Exercise aim.
The required answer is a copy of each line in the entries below that includes "with".

Saved entries.
-*-*-
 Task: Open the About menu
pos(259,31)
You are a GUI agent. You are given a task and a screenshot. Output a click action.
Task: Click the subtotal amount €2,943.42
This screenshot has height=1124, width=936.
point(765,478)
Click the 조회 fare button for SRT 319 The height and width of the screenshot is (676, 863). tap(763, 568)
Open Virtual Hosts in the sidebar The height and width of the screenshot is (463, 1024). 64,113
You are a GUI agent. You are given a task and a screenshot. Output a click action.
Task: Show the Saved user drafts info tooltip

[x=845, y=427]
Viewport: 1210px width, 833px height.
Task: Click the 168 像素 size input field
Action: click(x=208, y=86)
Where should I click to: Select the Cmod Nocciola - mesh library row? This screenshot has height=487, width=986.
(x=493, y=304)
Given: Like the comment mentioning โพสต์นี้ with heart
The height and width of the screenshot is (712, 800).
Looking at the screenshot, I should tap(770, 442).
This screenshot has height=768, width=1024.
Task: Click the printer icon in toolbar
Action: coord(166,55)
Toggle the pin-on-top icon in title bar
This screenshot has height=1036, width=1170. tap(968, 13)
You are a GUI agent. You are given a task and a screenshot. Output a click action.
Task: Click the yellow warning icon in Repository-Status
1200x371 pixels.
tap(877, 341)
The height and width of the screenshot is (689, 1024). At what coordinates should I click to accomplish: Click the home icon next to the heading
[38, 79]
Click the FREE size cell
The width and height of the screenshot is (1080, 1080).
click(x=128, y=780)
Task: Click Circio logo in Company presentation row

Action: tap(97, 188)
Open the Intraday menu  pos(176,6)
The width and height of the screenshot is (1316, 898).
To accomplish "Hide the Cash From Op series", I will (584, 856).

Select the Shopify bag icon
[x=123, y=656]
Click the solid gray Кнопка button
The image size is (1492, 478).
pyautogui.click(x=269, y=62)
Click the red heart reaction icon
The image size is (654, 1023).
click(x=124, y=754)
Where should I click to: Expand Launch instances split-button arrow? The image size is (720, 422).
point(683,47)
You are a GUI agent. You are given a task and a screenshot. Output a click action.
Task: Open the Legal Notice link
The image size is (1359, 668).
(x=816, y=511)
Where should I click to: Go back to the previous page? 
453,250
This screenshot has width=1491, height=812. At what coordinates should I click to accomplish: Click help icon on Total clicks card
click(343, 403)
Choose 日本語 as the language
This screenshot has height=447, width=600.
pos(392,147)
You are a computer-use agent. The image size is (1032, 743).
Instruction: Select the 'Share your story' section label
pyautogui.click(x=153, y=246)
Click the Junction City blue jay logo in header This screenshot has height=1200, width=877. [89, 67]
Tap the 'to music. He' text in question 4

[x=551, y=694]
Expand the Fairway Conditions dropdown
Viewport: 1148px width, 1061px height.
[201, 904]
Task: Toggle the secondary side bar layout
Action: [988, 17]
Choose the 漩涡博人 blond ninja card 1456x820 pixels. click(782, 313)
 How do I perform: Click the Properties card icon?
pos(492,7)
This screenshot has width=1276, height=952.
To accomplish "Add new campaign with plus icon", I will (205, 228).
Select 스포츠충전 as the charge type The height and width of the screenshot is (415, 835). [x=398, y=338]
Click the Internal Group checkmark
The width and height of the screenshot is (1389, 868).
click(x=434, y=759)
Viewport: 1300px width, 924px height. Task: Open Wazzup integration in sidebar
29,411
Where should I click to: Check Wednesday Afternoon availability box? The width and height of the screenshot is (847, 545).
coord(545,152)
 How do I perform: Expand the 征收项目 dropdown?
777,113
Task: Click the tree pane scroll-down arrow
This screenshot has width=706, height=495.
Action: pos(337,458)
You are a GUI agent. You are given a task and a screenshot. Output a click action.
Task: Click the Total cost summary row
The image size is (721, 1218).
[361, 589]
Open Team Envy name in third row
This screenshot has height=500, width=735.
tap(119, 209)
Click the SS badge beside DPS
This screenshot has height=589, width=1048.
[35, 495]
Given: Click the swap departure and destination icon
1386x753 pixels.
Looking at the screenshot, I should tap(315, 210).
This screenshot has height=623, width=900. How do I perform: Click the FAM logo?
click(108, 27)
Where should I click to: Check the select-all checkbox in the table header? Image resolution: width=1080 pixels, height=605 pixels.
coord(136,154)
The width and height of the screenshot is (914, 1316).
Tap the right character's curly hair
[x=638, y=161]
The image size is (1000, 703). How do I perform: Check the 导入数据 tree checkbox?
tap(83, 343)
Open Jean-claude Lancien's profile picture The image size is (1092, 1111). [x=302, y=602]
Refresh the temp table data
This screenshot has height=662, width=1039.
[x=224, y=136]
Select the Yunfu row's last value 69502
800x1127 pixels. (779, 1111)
-*-*-
Reply.
Given: Like the comment mentioning โพสต์นี้ with heart
To accomplish "Add new campaign with plus icon", I will (205, 228).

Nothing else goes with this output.